Start of Article
Oils - The engine uses 8 quarts of 10w-30 and whatever the volume of the filter is. When I spoke to a couple people that know this stuff, they recommended that I use an oil with zinc due to the age of the engine (mine is from 1968) This adds a layer of protection that most modern oils do not have, but was very common on the older machines. The transmission and Rear axle can both use Universal Tractor Oil. You better check your budget because you are going to need 12+ gallons of the stuff depending on how much Hydraulic equipment you have. In my situation, a case of Amsoil Z-Rod 10w-30 and 3 5-gallon buckets of UTO is nearly $500.

Coolant is just under 4 gallons. 2 gallons of straight anti-freeze and then top off with water should provide a good mix. 

Engine Oil filter - Purolator PBL30001 or compatible for the spin-on conversion.

Spark Plug is a very common Autolite 405

Alternator conversion: https://www.dbelectrical.com/produc...it-ford-tractor-2000-3000-4000-5000-7000.html Currently out of stock, but this is a priority of mine to bring the charging system up to date so that I can swap in an AGM style battery for longer life. I'll write up the install when I get one.

Front tires on my machine are 7.5-16 6-ply which is not what is listed, but the previous owner swears he never changed size, maybe his dad did, or the dealer upgraded for some reason. Either way, they look fine on the machine and are certainly stronger than the factory spec. Both mine need to be replaced, but much better than needing rear tires - those look nearly new. With both the roll bar and the fenders, my rear tires are pretty much set to the maximum width and measure 82" from sidewall to sidewall. This was important because finding a trailer to haul it home was not easy. I have not recorded the rear tire size, but I did note that they were Firestone, so at least it's a decent brand.

I absolutely need to work on the lights. Rear light has an obvious broken wire. Left headlight comes on at times, right appears to be dead. The fender flasher is not working - might be the same busted wire. The dash lights are half out. My plan is to run what new wire I need, replace the headlights with LEDs (4.5" replacements for the sealed beam are pretty common) and do what I can with the rear lights. As for the dash - hopefully I can change those bulbs. If I can, I'll find me some cool LEDs for that too. Why all these LEDs? So that I can add some work lights up on the canopy - It's DARK around here. 

The ignition key switch is tight. I sprayed it once and that helped, but it needs some more attention. I have the original Ford key, so I'm willing to try to resurrect the switch than just replace it. 

----------

Questions:

Gas fuel tank to shut off valve. Is there a gasket that can be changed? How do you do this? I assume you need to bolt it from the inside of the tank? Any known effective 'Bubba' methods to get that to seal?

Is there a replacement gasket for the fuel level sending unit? My gauge is working fine, but I can't fill the tank all the way because this leaks. Or is this a case of "just replace it"?

Are all the Holley carbs on these Fords similar? There is so much gunk on mine I can't see any numbers even after wiping down the top of the bowl in several places and I'd much prefer to not pull it off to really clean it up until I have all the new parts ready to install as it looks like there are a few seals leaking and cleaning might just make it leak to the point of being unusable. Is it worth ordering a throttle shaft replacement and float replacement or are those rarely an issue?

Distributor cap - I can find a rotor easily enough, but a replacement cap does not appear anywhere. Any ideas? There are 3-cylinder caps all over, but have not seen a 4-cylinder. Might not need to be replaced, but I'm used to replacing the cap and rotor as a pair.
End of Article
Start of Data section
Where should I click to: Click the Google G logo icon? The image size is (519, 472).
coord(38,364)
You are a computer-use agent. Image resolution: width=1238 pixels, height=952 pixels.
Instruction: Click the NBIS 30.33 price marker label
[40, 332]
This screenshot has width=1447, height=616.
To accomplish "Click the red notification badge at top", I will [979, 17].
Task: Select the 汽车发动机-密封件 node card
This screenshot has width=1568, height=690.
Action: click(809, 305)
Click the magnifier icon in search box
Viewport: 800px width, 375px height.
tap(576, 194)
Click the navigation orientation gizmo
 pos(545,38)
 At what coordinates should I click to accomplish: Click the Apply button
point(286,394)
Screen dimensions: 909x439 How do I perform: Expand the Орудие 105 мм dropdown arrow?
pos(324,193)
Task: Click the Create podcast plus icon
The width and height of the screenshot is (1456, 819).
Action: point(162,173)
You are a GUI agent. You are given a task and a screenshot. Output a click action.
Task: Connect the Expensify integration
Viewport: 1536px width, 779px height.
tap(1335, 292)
End of Data section
#### Your tasks
**A.** In the tractor post, what distance do the rear tires measure from sidewall to sidewall?
**B.** Print the passage of the tractor post that opens with the words containing "Spark Plug is" and closes with "when I get one.".
**C.** Write what follows the final sentence of the tractor post.

#### Answers provided
**A.** 82 inches.

**B.**
Spark Plug is a very common Autolite 405

Alternator conversion: https://www.dbelectrical.com/produc...it-ford-tractor-2000-3000-4000-5000-7000.html Currently out of stock, but this is a priority of mine to bring the charging system up to date so that I can swap in an AGM style battery for longer life. I'll write up the install when I get one.

**C.**
Clutch engages high on the pedal. The service manual does not really address this. It's fully engaged, so no issue there. Just wondering if this might be indication of low lifespan remaining? Or just needs a little adjusting?

Is it normal for the transmission positions to not really feel like they engage? Everything holds just fine. I just don't get any feedback regarding the fact it is in gear. And the high-low barely moves across the range. Normal?

How long does the grin last? I don't think I've been as worked up about a new vehicle in a long time.


----------



## RC Wells (Dec 26, 2008)

To your questions.

The fuel valve in the bottom of the tank unscrews and has a fine screen on the intake up in the tank. The only replaceable parts are the seal on the petcock, the retainer hair pin, and the fine intake screen. The best choice is to replace the entire assembly with an aftermarket valve.

The fuel sender gasket is normally supplied as a component of an aftermarket replacement sender unit from dealers like Steiner Tractor. The gasket is available from Ebay, and if you take the old gasket to a NAPA store they can match it with a generic product.

The Holly carburetors are similar, but different models are jetted differently. The rebuild kit for your tractor is also available from Steiner Tractor. But make sure the shafts are not worn and wobbly, because a new replacement unit is sometimes the best choice.

Worthingtonagparts, SSBtractor, Ebay, and NAPA have the distributor cap and distributor parts.

Regarding your clutch, you want to verify the specific clutch you have. I do them by feel, but it depends on the configuration as to how much free play is required. Go here and look up your model, then select the transmission assembly and go to the clutch diagrams: https://partstore.agriculture.newholland.com/us/parts-search.html#epc::home Your repair manual should have a section on adjusting each type of clutch.

I am guessing you have the standard four speed with the high-low range lever on the right and the gear shift on the left. Both those levers should snap into the gear selected. Inside the transmission are springs, plungers, and ball bearings that snap into the notches on the shift rails to hold the shift forks in the proper engagement. Over time the springs get tired and no longer hold tension on the plungers and balls. Replacement is straight forward, and covered in your repair manual. Most dealers have the replacement springs, plungers, and balls in stock.

Lastly, the smile just gets greater on ownership of these tractors built by real craftpersons that were paid a living wage!


----------



## MrChris (Oct 4, 2018)

Thanks for the incredibly helpful reply.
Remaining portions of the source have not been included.